SOURCE RECORDS:
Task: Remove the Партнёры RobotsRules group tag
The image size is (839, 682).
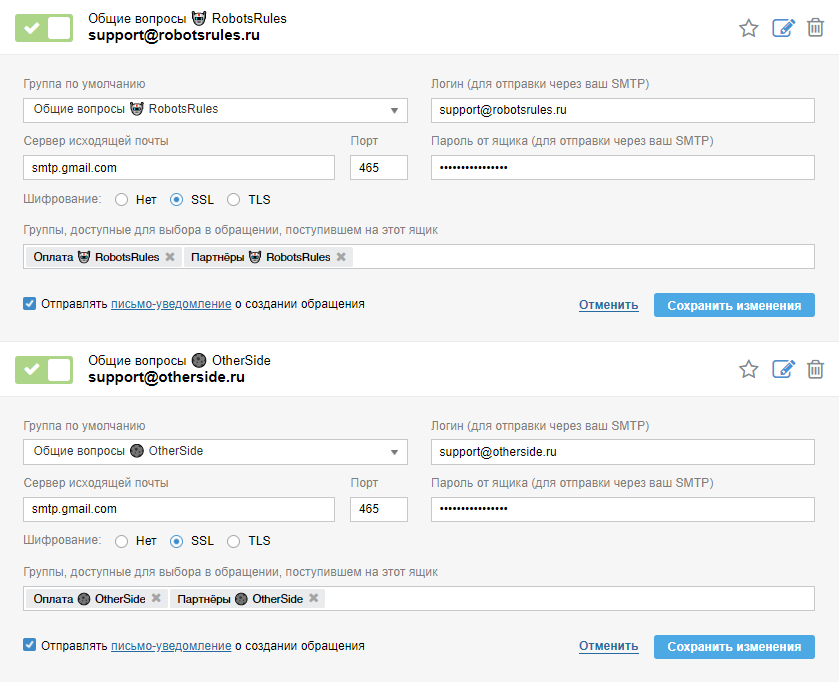Action: coord(341,257)
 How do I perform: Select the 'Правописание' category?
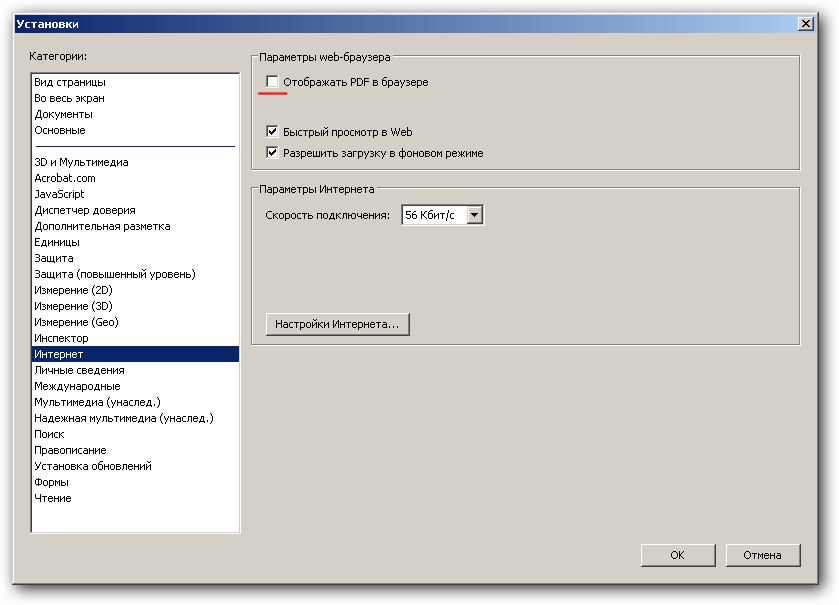pos(70,450)
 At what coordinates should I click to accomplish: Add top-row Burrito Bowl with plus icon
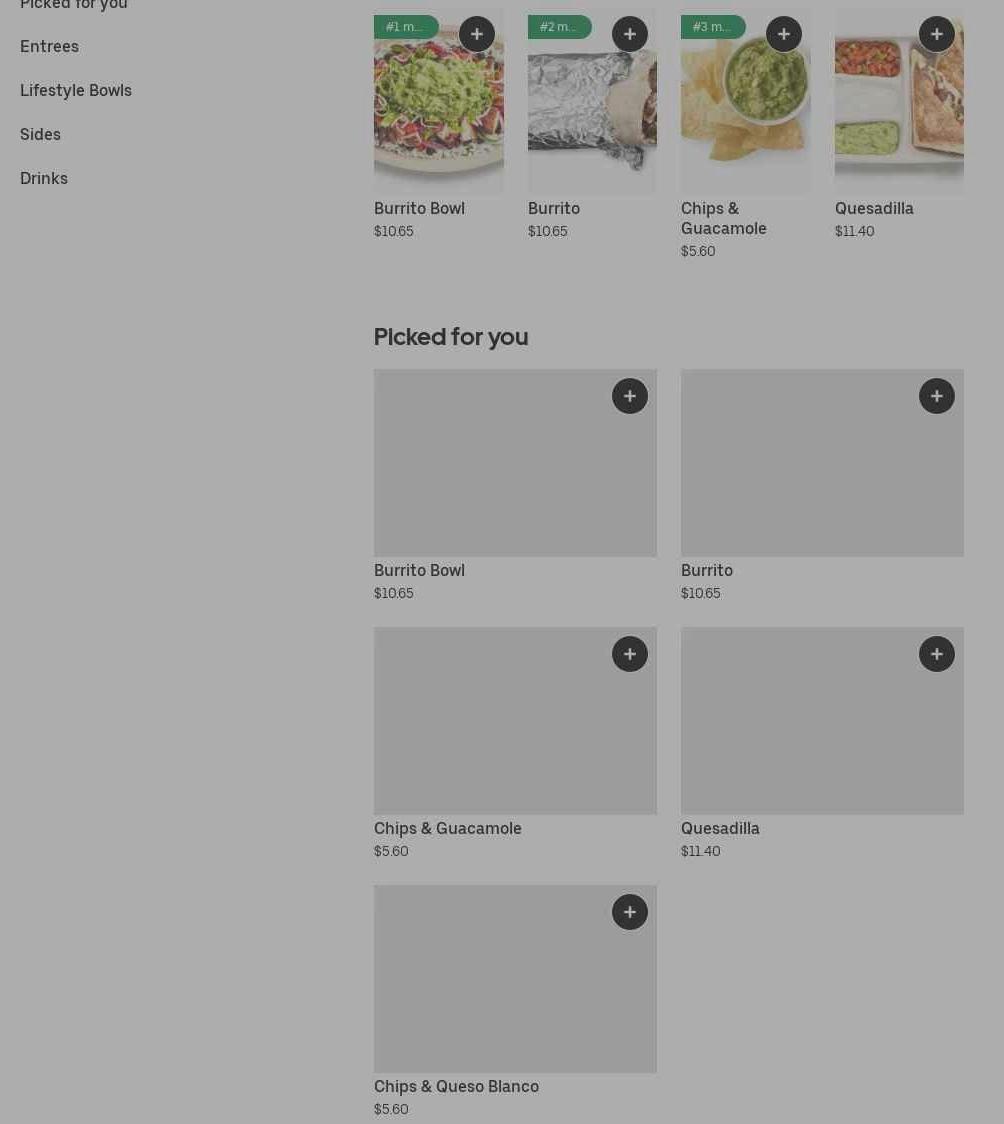pos(477,34)
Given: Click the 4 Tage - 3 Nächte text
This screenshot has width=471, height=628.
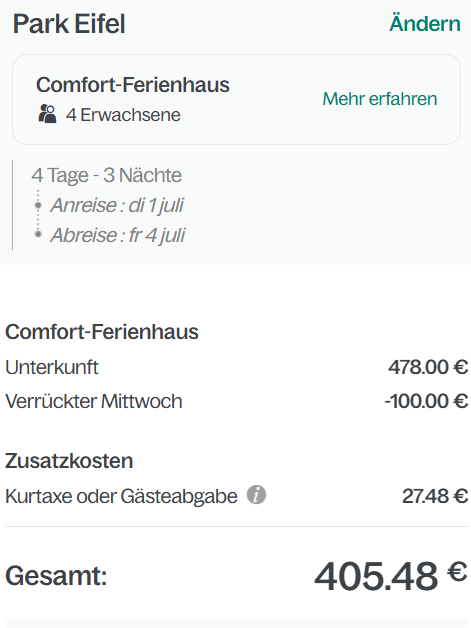Looking at the screenshot, I should point(107,175).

WHAT IS REQUIRED: What the task needs is the material above repeated exactly, pictures excepted.

EXPECTED ANSWER:
Task: Remove the Партнёры RobotsRules group tag
The image size is (839, 682).
Action: coord(341,257)
 How do I perform: Select the 'Правописание' category?
pos(70,450)
 At what coordinates should I click to accomplish: Add top-row Burrito Bowl with plus icon
pos(477,34)
Given: Click the 4 Tage - 3 Nächte text
This screenshot has width=471, height=628.
Looking at the screenshot, I should point(107,175).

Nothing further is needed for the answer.